Ese imaginario de reducir la complejidad subjetiva a una fórmula de programación educativa y reducir la vida a un examen -que es escolar en general y responde a los orígenes culturales de la institución-, resulta en Brasil exagerado hasta el escándalo. Hasta el escándalo de los suicidios adolescentes, quiero decir. Como en Corea.
En Brasil la vida escolar está hipotecada en esa programación obsesiva. Y la tecnología ha venido a alimentar esa locura. Ahora que las máquinas hacen de la programación un deporte masivo y alucinado, todos podemos imaginar que habrá algoritmos para todo y con el grado de personalización necesario para reducir a números computables en cero los márgenes de error. Así como las tostadas ya no se quemarán jamás, y cada quien tendrá a la mañana, a la hora que quiera, la tostada con el grado de temperatura que desee, así lo mismo cada escuela tendrá los alumnos que se proponga, en el grado de éxito en su rendimiento que ella se proponga…
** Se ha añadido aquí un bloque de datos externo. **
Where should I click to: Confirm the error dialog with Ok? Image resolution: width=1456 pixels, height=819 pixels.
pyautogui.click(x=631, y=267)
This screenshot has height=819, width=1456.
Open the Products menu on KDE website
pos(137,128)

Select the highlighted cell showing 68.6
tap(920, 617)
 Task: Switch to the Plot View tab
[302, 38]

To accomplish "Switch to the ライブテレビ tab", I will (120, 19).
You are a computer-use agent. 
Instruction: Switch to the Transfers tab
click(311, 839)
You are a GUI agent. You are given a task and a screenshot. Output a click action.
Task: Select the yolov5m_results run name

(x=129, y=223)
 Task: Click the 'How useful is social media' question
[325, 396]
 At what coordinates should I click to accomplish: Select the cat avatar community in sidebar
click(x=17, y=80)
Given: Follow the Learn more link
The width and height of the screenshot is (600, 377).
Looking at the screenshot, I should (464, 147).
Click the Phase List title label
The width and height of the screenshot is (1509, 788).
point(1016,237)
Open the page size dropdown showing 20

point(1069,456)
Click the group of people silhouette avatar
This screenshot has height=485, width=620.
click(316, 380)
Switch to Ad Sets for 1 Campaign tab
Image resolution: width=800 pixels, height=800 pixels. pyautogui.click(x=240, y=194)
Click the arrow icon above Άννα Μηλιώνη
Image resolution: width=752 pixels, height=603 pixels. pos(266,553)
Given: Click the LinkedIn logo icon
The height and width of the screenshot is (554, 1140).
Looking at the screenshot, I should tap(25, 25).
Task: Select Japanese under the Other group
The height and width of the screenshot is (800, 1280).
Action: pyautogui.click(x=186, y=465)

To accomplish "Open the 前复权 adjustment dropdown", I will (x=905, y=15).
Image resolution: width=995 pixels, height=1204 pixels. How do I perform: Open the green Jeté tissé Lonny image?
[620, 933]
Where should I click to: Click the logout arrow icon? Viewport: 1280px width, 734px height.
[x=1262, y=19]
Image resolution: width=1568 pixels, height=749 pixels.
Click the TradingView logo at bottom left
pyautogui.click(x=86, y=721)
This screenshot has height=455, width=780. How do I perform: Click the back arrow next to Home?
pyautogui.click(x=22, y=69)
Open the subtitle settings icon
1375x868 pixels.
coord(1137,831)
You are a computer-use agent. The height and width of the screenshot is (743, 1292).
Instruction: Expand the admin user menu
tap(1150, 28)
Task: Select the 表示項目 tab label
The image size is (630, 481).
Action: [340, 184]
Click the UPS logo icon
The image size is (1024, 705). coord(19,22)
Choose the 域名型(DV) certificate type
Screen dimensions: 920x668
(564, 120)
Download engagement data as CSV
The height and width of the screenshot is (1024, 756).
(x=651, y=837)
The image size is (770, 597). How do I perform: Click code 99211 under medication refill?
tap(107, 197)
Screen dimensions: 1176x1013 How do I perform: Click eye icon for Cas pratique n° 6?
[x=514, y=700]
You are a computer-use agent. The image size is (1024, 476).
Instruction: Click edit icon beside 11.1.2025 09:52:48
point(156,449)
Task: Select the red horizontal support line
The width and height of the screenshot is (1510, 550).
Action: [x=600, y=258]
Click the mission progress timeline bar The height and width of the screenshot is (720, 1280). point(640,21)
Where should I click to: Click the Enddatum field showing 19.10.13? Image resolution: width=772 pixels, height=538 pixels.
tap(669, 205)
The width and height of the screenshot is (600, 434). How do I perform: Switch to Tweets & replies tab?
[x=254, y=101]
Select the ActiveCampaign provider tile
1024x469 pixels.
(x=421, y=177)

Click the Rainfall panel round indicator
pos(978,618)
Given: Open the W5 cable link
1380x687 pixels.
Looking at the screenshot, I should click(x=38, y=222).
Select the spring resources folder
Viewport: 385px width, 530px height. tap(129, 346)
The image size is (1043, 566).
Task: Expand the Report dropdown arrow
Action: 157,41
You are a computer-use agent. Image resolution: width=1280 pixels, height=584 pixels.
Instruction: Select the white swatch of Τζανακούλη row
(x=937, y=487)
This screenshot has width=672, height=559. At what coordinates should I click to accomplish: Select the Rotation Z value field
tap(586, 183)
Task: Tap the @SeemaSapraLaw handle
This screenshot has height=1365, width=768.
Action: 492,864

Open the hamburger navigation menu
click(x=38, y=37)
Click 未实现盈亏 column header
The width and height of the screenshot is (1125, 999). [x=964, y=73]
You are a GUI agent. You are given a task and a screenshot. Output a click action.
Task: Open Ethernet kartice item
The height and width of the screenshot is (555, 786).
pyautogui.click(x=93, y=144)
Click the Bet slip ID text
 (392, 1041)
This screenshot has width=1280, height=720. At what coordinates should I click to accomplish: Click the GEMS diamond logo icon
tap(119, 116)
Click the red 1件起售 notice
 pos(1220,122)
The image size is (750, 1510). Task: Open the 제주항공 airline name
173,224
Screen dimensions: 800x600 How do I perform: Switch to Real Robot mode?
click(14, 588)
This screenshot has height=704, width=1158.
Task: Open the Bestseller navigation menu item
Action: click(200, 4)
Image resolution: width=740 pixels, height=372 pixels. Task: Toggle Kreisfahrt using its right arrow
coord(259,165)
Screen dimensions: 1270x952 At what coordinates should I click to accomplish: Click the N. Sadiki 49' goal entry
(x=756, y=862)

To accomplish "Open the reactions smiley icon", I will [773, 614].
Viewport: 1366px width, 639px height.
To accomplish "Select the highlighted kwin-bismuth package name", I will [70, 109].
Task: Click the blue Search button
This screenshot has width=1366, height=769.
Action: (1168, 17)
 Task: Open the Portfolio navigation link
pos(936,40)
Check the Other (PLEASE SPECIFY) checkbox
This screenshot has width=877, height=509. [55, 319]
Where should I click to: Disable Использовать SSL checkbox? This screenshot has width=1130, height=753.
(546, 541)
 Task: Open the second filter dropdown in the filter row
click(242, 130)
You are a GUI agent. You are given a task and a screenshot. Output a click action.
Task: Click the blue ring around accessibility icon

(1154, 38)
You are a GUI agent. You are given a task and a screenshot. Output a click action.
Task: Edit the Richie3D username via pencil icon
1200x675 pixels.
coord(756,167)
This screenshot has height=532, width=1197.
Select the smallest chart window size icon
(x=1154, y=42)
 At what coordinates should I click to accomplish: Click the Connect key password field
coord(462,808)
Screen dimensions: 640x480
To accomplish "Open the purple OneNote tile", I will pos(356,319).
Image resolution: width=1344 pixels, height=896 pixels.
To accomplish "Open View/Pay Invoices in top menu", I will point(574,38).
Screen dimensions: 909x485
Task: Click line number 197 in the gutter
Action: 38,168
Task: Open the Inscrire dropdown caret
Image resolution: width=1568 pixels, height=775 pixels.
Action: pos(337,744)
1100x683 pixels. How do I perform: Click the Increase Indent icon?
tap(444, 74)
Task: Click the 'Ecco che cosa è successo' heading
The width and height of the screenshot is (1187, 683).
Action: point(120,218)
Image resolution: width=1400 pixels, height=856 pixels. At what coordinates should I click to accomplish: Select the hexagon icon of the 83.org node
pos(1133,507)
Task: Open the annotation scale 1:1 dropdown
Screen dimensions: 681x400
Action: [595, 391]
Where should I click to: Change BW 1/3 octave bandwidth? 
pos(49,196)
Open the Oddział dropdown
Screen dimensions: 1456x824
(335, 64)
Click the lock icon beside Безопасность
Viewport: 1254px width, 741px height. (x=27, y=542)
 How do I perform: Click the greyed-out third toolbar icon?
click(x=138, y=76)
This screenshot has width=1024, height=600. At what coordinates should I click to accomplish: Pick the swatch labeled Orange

Imaginamos y posicionamos en la comunidad una escuela que sabe cómo, cuándo y con qué resultado un alumno que ingresa en ella a los 5 años se comportará -si sigue su programación sesudamente- a los 17 años a la hora de rendir su examen de ingreso en la universidad. Una escuela que garantiza a los padres una performancedeterminada para su hijo, siempre y cuando éste acepte ser programado por la escuela. Una escuela que ostenta ese control. Que se jacta de él. Una escuela fuera de sí.
Son dos caminos. Antes los llamábamos liberación o dependencia; ahora adquiere otros nombres, más propios de la repercusión de aquella antinomia estructural en el mundo escolar. O programamos o seremos programados.
El debate no es menor. Ni deberíamos dejarlo para mañana. Se está jugando ahora.
Este artículo apareció originalmente en el Huffington Post en español
Autor: Pablo Doberti, Educador y director general, UNOi.